> _Work to be completed_: Convert each line of the data below into a string in one JSON list, omitting blank lines.
+-------+
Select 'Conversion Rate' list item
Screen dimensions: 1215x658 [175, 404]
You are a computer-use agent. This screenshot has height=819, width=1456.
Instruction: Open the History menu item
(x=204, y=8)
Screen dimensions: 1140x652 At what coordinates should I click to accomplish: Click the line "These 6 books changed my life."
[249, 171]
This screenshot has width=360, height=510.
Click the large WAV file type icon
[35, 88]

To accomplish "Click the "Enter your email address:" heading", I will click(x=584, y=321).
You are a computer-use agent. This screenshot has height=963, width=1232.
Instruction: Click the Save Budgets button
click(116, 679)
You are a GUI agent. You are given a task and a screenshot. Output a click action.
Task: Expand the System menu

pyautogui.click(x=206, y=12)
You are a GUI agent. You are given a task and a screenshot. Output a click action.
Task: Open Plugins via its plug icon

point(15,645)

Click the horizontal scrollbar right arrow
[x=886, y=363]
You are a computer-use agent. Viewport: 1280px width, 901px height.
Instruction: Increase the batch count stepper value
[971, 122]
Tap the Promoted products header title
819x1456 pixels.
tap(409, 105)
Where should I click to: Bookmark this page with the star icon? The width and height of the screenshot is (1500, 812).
+-------+
> _Output of the exercise_:
[
  "Select 'Conversion Rate' list item",
  "Screen dimensions: 1215x658 [175, 404]",
  "You are a computer-use agent. This screenshot has height=819, width=1456.",
  "Instruction: Open the History menu item",
  "(x=204, y=8)",
  "Screen dimensions: 1140x652 At what coordinates should I click to accomplish: Click the line \"These 6 books changed my life.\"",
  "[249, 171]",
  "This screenshot has width=360, height=510.",
  "Click the large WAV file type icon",
  "[35, 88]",
  "To accomplish \"Click the \"Enter your email address:\" heading\", I will click(x=584, y=321).",
  "You are a computer-use agent. This screenshot has height=963, width=1232.",
  "Instruction: Click the Save Budgets button",
  "click(116, 679)",
  "You are a GUI agent. You are given a task and a screenshot. Output a click action.",
  "Task: Expand the System menu",
  "pyautogui.click(x=206, y=12)",
  "You are a GUI agent. You are given a task and a screenshot. Output a click action.",
  "Task: Open Plugins via its plug icon",
  "point(15,645)",
  "Click the horizontal scrollbar right arrow",
  "[x=886, y=363]",
  "You are a computer-use agent. Viewport: 1280px width, 901px height.",
  "Instruction: Increase the batch count stepper value",
  "[971, 122]",
  "Tap the Promoted products header title",
  "819x1456 pixels.",
  "tap(409, 105)",
  "Where should I click to: Bookmark this page with the star icon? The width and height of the screenshot is (1500, 812)."
]